Education has become the new market place for competition and experimentation in who or what will be able to fulfill the goals of these acts. The prize for the competitors is the prestige of being chosen, as well as financial gain and guaranteed employment.
Well, if it doesn't work there is always lifelong learning or re-training for the latest new skills needed in the market place.
The conversation about the future of education usually quickly turns to the realization that not all students will succeed in college. Not all students are academically minded. Most will graduate high school and go into trades or office work. The educators and legislators say on the other hand, "Oh, no, all students have the right to a college education. We must help them attain that. They must at least get two years of community college."
On top of that students have to be healthy, physically fit, mentally sound and willing to acknowledge their responsibility to their community, prepared to fulfill the employment needs of that community. All this of course, provided by the chosen special interest groups. You've heard the old phrase - our children are our future? Did you ever think it meant a planned future prepared by the school system - not you - and that your job is to be a partner with the school and enforce the school's plan inside the home?
California recently lost its bid for Race To The Top federal education legislation, but is trying again. The money to be realized would provide the fuel to set the whole humanistic education program well on its way. Also the Education Master Plan is due for re-authorizing later this year.
The irony here is that California considers itself to have been the leader in creating these new goals for education.
Visit the online California Postsecondary Education site and click on a section entitled Accountability; March 22, 2010. Look for their Legislative Update with contains information on 50 education bills that they are tracking.
Also look for their report called STEP - School to Employment Pathways System.

Available data >>
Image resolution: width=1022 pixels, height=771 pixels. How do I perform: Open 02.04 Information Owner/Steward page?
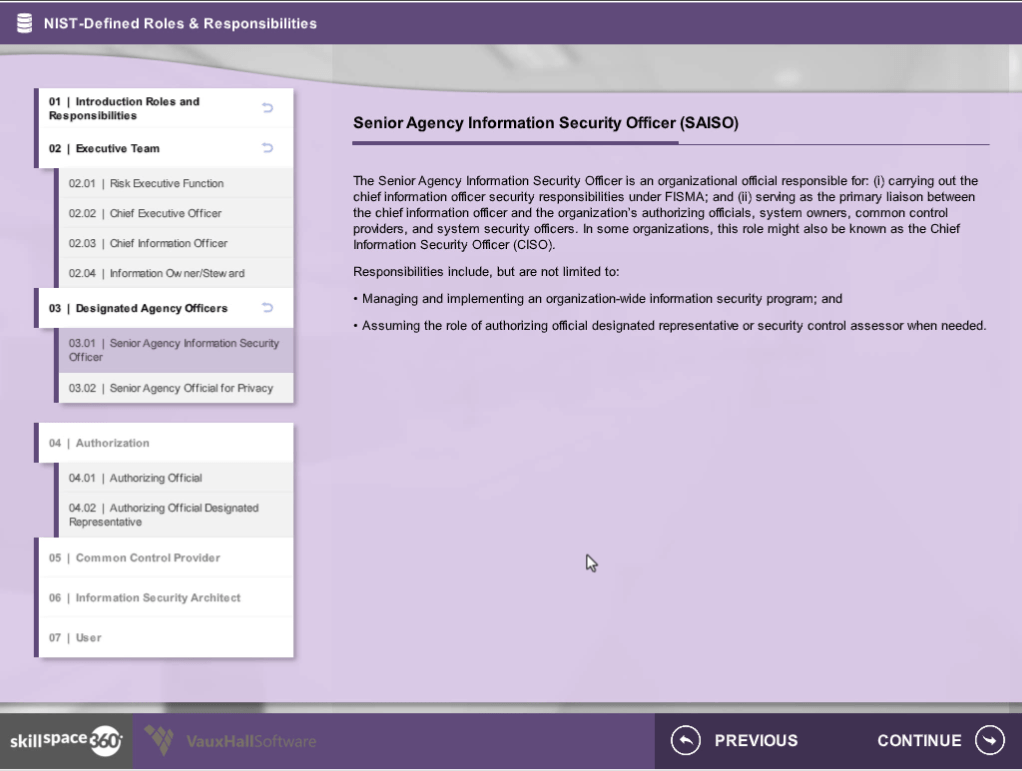[x=156, y=274]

What the exercise asks >> Pick up the commentary on California education policy above at its final sentence and carry it on.

Output >>
All these education bills are filled with mandates to firmly establish partnerships with Workforce Development legislation mandates, health clinic services and corresponding nutrition and gardening programs, humanistic character education programs, after school programs, targeted work preparation programs led by unions offering job shadowing in union shops and community organizations, beginning in junior high school. Eighth graders are being urged to determine their career paths and being assisted in that by promotional programs from community groups.
Academics such as history and English composition and languages is being re-focused to be merely support for the chosen career path. One must know how to read the manual or research the computer for one's chosen field of endeavor or prepare reports to one's supervisor. One must also understand that though their future employment might well be within "their community," that community may be global.
Also, the classroom and its instructor will change. It's called distance learning or individualized learning and it means learning via computer. Your student may be sitting in a room full of students but each may be getting a different version of an education through the computer from a classroom half way across the country.
Most of the current crop of bills are sitting in suspense files in the Senate and Assembly Appropriations Committees awaiting the fate of the next budget fights. These bills come with high demands for new taxes in the form of bonds for which there need be only a majority vote in either the legislature or the ballot box.
Beware of politicians calling for education reform and more jobs, because they may very well be planning something far different than what you might be imagining.